Kisah rumit Jeni memang sulit dipahami oleh sepintas. Bahkan Karin merasa tak habis pikir dengan ulah putrinya itu. Namun, apalah daya semua telah terjadi sementara waktu memang tak akan bisa diputar kembali. Ia berusaha legowo dan membantu Jeni untuk menyelesaikan masalahnya. Sebagai seorang Ibu, Karin hanya ingin anaknya hidup tenang dan bahagia tidak seperti hidupnya yang terlanjur berantakan.
"Jam berapa Jeni akan pulang, Tante?" tanya Jefri tampak kesal. Ia sudah menunggu Jeni selama dua jam dan ini adalah hal konyol yang pertama kali dilakulan Jefri. Sebelum-sebelumnya, lelaki bertibuh tinggi itu tak pernah menunggu seseorang termasuk rekan bisnisnya. Seorang CEO seperti dia lebih sering ditunggu oleh orang lain. Namun kali ini nyatanya berbeda, sebuah kata cinta berhasil membutakan mata lelaki yang sudah beristeri itu. Ia tampak berusaha menunggu kepulangan Jeni walau pun hari sudah menjelang sore.
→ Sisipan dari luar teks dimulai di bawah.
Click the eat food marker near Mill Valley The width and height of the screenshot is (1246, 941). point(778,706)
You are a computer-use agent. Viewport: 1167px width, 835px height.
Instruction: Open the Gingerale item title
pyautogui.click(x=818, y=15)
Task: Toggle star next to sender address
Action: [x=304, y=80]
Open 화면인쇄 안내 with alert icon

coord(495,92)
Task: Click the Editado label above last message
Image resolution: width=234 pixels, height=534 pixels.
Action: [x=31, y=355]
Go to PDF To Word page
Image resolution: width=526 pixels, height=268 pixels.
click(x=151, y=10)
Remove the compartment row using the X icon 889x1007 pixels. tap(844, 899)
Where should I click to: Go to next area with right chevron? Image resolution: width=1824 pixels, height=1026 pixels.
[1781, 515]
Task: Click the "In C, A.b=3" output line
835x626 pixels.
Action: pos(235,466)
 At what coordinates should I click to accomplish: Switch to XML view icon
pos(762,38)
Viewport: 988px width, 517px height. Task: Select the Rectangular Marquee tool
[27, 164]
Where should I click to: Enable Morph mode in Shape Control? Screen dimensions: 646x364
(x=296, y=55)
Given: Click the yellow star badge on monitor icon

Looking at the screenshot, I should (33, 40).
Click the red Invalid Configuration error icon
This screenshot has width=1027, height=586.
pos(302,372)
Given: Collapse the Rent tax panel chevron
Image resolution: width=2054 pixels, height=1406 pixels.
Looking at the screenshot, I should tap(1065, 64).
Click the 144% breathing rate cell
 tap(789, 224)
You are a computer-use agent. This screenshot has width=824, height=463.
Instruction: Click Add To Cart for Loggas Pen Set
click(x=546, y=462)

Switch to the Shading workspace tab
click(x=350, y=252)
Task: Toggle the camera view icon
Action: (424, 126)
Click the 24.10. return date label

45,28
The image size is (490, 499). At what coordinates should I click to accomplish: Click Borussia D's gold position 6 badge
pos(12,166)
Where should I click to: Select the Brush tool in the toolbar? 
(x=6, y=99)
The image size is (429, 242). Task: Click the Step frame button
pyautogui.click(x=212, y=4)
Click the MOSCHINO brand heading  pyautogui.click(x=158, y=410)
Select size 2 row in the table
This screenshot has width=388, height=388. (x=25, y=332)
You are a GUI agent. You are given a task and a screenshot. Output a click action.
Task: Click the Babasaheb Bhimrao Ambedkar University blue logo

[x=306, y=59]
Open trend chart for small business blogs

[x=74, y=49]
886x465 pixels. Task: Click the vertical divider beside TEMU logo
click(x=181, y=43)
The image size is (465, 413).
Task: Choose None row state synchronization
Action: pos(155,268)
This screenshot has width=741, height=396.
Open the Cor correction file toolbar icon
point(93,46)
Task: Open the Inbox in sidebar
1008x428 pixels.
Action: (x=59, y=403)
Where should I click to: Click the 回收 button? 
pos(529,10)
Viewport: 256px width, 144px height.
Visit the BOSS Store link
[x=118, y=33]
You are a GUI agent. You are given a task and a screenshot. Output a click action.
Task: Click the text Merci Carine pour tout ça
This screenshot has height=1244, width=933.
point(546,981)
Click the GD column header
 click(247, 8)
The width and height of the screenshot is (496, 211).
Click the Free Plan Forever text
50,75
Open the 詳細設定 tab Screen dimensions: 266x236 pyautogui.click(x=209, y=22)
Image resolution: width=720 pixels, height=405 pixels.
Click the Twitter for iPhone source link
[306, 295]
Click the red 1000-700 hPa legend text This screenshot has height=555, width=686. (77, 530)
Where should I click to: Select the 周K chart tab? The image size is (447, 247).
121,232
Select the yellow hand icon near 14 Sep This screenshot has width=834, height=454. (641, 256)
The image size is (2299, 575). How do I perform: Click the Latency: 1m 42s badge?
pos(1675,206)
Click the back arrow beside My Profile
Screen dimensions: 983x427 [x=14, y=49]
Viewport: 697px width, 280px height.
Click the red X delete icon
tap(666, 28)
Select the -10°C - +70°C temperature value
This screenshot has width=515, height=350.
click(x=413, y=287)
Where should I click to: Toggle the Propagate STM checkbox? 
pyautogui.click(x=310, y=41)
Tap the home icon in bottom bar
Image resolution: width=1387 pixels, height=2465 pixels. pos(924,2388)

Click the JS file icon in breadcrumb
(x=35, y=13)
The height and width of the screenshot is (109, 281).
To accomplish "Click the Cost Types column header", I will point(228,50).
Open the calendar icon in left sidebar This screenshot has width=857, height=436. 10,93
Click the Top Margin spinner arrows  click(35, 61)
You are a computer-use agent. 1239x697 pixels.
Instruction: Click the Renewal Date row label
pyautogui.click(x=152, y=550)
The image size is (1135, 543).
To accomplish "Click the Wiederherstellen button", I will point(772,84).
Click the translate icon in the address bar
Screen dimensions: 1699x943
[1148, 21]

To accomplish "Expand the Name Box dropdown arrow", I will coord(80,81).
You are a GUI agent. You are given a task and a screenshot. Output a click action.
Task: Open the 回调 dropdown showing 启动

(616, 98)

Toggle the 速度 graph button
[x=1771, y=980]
"Saya tidak tahi, Tuan. Hari ini Jeni banyak sekali tugas kampur yang membuatnya sedikit sibuk," jawab Karin kembali beralasan setelah sebelumnya menjawab dengan alasan yang sama.
"Oke! Saya akan menjemputnya ke kampus sekarang," tegas Jefri. Sepertinya ia memang tengah menyimpan suatu pembicaraan yang penting untuk Jeni sehingga membuatnya tak bisa menunda waktu lebih lama.
"Tapi, Tuan-,"
"Tidak apa-apa, saya akan ke kampus Jeni sekarang juga," potong Jefri dengan tekadnya yang keras. Ia tampak berjalan menuju kendaraan roda empatnya tanpa perduli saat Karin mencegangnya.
"Bagaimana inu kalau lelaki itu tak mendapatkan Jeni di kampus!" resah Karin berbicara sendiri saat Jefri telah berlalu menjauhi rumahnya.
Mobil mewah itu tampak melaju dengan kencang berniat segera menuju kampus yang dituju. Raut wajah Jefri terlihat berbalut emosi. Ia tak akan memaafkan hari yang buruk ini jika Jeni tak berhasil ia genggam.
Saat ditengah perjalanan, kedua bola mata Jefri berhasil menangkat mibil hitam yang tak asing dalam pandangannya. Mobil hitam itu milik Wili dan Jefri yakin itu. Ia segera menepikan kendaraan roda empatnya di sebuah restaurant amerika yang terdapat mobil Wili di depannya.
Perasaan Jefri berkata ada yang lain dari penampakan mobil Wili itu.
"Awas saja kalau sampai Jeni tengah bersama Wili! Akan aku beri pelajaran dia!" geram Jefri saat mesin mobilnya ia matikan. Ia kemudian keluar dari mobilnya dan berjalan menuju ke dalam restaurant amerika tersebut.